While it was comparatively easy to expand access to Cuba for Americans traveling by charter flights arranged through established agencies and protocols, it will likely take time to make Cuba a realistic option for general aviation.
AOPA has been working with the FAA and other involved agencies on a host of issues, ranging from basic flight planning to export certification and border security.
New regulations published Jan. 16 by the U.S. Department of the Treasury eased many longstanding restrictions on travel to Cuba, but did not eliminate them. Travelers arriving by chartered flights face fewer limitations on what they can spend in Cuba, and are now allowed to pay for expenses with a credit card.
But planning a private flight to Cuba is another matter altogether, and there is a long list of regulations, laws, and protocols to be revised or established before a private flight to Cuba is possible.
AOPA staff are researching the issues and working with federal officials from multiple agencies to gather information and begin to plan and execute the necessary changes.
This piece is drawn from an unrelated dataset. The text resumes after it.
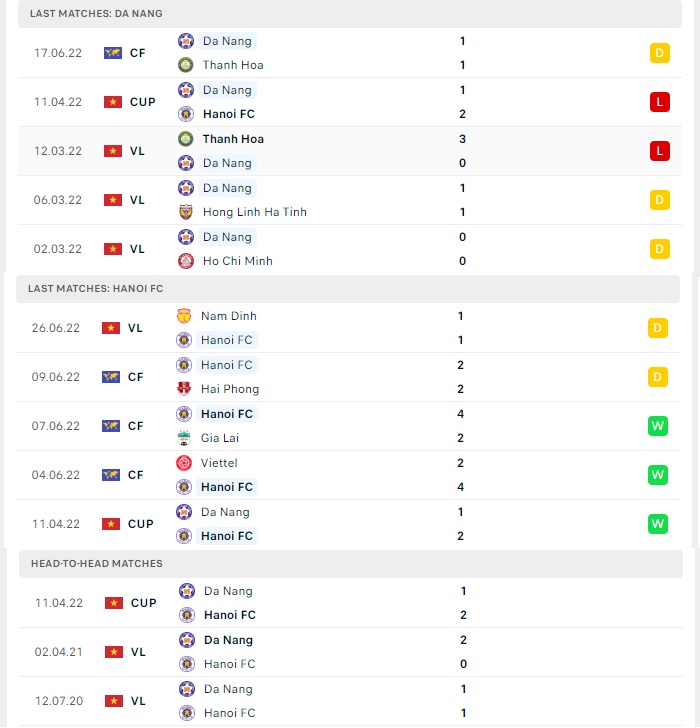The width and height of the screenshot is (700, 728).
Task: Click the CF flag, 17.06.22 match
Action: (x=113, y=53)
The association updated online flight planning guidance for Caribbean travel on the same day Treasury officials published the new financial regulations, and will continue to update the page as new information becomes available.
Among the issues to be worked out are exchange of flight plan and other air traffic control information between agencies in both countries, procedures for advance passenger manifest notification, and the distribution of notams and similar information. Various federal regulations and laws may require modification (a list still being developed Jan. 22 may include export certificate requirements). Insurance coverage is another major question to be addressed, and individual operators may need to contact their insurance providers for more information.
“Everyone is working diligently,” said Craig Spence, AOPA vice president of operations and international affairs. “It may take time before this becomes a reality, but we are working on it.”